I am often asked if I have a Facebook. When I reply, "No I am not on Facebook." I receive a look back like I am a freak of nature. To be straight forward with you, Facebook would only add fuel to my fire. The few times I have looked on my moms Facebook there is someone on there complaining about the littlest things in life. No I don't want to read about how someone burned their supper and their husband got mad at them. I don't want to hear about how you are mad at a coach because your child isn't the starting player. I don't want to read about how normal families get to enjoy weekend getaways, relaxing holiday family times, and how great marriages are in normal families and so forth. I know there are TONS of people who have it worse than me. But when you go on an average of two to three hours of broken sleep each night....when you are constantly trying to figure out what your nonverbal child wants before a tantrum starts....when you constantly try to stop your child from hitting himself in the head....when you are constantly having to advocate for your child because your find out more and more each day how the majority of this world has such little compassion for people with special needs.....when you try to teach someone over and over not to do something they shouldn't be but their brain doesn't allow them to understand or act like they understand.....when you live in the dark constantly because by the time mid afternoon to early evening has arrived he has taken in all of the light that his body can handle for the day.......when you watch your child pace back and forth for three plus hours every night because he can't control his body.....when it is a huge fight 75% of the time just to get him to sit on a toilet.....when you can't remember the last time you watched a TV show because researching for your child's needs is SO MUCH MORE IMPORTANT THAN TV.....when you watch your child suffer each and every day and you feel so helpless at times because there is nothing you can do other than to watch him suffer you just don't want to be on Facebook!! I especially don't want to be on Facebook after I had a night like last night.

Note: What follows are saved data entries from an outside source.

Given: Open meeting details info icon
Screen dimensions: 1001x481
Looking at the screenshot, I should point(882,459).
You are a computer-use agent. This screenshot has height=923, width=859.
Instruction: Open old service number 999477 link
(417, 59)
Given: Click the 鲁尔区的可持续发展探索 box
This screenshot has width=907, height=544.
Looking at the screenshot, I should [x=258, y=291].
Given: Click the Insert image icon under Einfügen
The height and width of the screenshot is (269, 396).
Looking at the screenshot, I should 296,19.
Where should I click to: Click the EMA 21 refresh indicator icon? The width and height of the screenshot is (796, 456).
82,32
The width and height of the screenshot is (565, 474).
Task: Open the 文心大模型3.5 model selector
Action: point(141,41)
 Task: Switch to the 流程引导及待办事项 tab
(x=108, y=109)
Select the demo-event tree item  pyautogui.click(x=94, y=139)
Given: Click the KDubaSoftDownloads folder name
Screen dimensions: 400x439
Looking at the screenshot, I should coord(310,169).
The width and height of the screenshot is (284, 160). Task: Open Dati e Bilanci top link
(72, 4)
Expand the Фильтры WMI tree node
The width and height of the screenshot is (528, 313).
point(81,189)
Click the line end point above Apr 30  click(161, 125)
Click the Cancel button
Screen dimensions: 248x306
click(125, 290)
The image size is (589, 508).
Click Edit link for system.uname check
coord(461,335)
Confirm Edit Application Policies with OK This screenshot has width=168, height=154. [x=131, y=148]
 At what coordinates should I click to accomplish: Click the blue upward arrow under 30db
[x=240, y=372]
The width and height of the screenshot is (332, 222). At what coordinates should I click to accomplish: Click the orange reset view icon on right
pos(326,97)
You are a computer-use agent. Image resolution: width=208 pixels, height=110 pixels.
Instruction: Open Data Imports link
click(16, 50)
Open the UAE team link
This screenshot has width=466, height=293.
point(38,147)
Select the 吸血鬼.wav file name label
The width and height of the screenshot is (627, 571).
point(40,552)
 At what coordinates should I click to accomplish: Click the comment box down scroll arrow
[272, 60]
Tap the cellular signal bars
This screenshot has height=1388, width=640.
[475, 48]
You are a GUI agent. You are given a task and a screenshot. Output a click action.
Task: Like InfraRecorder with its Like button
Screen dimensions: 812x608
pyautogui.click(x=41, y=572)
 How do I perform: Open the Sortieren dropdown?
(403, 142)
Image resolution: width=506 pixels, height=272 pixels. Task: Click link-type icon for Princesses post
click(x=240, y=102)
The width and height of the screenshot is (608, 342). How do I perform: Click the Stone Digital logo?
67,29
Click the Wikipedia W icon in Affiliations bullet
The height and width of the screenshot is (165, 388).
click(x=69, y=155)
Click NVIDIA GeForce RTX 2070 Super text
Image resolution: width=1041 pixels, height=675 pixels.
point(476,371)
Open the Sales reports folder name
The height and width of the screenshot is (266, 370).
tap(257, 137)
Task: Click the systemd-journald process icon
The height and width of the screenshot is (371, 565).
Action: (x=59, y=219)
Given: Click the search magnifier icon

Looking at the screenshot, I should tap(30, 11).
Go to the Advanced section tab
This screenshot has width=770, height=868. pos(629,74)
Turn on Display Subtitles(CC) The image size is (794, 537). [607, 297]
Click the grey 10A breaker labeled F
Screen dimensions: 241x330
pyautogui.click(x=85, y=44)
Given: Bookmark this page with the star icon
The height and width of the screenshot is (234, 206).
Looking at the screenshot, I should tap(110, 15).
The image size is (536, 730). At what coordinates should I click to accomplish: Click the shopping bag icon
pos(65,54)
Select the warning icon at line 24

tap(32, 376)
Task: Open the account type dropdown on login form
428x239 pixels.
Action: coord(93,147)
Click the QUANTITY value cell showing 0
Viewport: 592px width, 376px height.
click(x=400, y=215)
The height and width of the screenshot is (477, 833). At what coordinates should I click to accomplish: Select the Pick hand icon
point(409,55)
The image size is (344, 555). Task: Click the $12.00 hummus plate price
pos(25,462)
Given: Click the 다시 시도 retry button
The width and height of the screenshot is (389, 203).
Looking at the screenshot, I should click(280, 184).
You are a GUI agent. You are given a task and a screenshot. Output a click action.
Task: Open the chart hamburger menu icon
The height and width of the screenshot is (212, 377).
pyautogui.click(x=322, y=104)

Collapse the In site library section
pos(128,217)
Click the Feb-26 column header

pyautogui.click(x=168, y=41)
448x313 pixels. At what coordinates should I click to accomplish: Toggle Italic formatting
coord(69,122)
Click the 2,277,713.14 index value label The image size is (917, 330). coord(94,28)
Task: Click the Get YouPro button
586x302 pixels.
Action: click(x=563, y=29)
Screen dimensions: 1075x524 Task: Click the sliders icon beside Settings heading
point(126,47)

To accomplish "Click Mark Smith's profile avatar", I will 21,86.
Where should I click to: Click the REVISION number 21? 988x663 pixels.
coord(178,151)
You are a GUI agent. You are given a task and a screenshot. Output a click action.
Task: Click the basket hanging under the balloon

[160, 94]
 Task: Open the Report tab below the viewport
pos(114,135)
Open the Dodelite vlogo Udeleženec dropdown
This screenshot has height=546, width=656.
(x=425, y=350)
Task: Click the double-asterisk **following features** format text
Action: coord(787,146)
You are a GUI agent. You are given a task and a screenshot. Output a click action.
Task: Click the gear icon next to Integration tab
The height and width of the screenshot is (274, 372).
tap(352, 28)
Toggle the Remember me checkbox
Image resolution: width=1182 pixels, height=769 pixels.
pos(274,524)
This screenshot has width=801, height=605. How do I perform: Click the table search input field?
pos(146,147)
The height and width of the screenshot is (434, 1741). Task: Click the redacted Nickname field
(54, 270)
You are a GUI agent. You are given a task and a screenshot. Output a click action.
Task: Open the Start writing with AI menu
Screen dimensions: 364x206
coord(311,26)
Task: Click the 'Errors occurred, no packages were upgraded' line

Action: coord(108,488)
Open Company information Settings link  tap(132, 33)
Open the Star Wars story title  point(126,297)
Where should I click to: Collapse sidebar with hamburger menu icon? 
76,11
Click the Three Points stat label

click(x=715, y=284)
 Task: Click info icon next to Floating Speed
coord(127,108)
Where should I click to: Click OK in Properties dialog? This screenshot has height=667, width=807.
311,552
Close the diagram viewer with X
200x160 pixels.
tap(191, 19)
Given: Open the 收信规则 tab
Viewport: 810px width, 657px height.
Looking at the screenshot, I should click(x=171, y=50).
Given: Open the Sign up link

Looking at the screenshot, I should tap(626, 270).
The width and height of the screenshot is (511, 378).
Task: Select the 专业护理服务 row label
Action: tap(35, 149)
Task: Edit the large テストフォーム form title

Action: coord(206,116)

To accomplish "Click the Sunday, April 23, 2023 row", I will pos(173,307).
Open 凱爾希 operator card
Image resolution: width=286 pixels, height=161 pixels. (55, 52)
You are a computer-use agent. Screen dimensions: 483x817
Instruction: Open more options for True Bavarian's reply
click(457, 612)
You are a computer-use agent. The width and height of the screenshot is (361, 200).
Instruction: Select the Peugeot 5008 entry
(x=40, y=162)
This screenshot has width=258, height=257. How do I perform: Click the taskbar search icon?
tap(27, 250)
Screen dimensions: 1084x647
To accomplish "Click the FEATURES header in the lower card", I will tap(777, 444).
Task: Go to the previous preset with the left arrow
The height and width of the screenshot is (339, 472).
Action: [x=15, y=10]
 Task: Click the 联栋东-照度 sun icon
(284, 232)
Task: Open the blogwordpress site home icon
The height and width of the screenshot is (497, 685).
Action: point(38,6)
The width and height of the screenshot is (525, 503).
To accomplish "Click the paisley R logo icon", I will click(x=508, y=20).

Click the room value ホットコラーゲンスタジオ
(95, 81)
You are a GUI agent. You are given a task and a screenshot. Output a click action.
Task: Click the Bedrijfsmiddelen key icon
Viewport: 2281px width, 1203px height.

Instead of those happy moments others enjoy....autism families enjoy the tiniest of things. For example, Nana, Pops, and Mommy took the boys out this afternoon to Pizza Hut and they did well! Trenton did great and it helped tremendously that we had the place to ourselves!!!!!
On the way home, the boys enjoyed ice cream.
On another good note, Trenton spelled Nana last night and today!! His smile after he spelled Nana was PRICELESS!!!!!! He knew exactly what he did and he was proud of himself!